Solutions There are many solutions to the farms, the most obvious being shut down the farms all together, but this solution would not work because they are far to large and profitable of an industry to shut down. A feasible solution would be to enforce the Humane Methods of Livestock Slaughter Act, and make an amendment so that it applies to birds as well. We can also create laws stating livestock should have enough room to move, so that they aren’t confined to one tiny space their entire lives. Laws can also be made requiring any runoff from farms to be stopped or collected before it infests other places. Stricter laws can also be put into place regulating what meat can be put on the market, that way meat from infected cows or pigs or chickens is not sold in the market, possibly infecting humans.

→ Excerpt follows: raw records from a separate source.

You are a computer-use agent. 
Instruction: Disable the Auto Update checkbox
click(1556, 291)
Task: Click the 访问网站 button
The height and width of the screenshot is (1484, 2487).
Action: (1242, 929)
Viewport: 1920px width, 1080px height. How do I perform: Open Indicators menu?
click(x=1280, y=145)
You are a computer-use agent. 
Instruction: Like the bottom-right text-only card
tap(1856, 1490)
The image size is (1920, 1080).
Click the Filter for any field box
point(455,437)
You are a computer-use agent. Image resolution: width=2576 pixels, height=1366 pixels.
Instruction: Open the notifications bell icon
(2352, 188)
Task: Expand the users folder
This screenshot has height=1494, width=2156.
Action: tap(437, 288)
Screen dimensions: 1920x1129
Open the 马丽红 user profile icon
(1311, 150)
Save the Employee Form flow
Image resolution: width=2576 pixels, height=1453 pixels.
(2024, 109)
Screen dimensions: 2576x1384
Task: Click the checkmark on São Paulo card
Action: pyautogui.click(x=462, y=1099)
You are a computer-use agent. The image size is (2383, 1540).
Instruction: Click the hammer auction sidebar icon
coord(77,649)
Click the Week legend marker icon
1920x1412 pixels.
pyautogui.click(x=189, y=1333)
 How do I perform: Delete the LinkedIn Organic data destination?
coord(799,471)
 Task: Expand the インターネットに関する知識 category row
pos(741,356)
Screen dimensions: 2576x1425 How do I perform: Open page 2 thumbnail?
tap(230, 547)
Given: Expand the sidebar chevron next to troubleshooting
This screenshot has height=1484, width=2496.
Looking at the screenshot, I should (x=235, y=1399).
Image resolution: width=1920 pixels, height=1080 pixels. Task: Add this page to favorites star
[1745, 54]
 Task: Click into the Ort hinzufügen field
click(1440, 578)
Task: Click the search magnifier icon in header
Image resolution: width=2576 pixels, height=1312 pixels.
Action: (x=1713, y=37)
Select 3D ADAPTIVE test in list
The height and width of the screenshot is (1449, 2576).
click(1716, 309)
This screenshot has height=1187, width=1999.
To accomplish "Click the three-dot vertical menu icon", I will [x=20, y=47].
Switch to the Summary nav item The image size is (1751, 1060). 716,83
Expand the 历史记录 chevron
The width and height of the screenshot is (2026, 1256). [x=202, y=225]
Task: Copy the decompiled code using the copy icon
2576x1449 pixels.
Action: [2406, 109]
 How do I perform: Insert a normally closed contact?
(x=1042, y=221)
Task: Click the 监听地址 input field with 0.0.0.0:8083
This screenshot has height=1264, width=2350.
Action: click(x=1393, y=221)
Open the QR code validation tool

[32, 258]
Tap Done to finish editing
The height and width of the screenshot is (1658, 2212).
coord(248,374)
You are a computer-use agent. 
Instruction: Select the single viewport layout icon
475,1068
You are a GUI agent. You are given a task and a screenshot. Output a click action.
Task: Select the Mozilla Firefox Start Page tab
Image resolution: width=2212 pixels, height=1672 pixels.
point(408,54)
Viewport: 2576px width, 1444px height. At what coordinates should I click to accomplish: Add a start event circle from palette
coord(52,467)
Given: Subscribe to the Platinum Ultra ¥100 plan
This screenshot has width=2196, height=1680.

Conclusion Many debates are held by experts and specialists about this issue. Animals in the large factory farms live in stressful situations that make them suffer all their lives. It is important to realize moral, economic, and ethical issues of this problem. Factory farming pollutes environment, affects animals, public health, especially those, who live close to such farms. The factory farming industry is harmful for human life as well as environment and global warming. The idea to turn back to small family farms is worth to be more investigated and overviewed. Those, who eat meat, eggs and dairy products, have to think about conditions, where animals were raised. Moral and ethical norms are important in raising animals with the aim of healthy eating.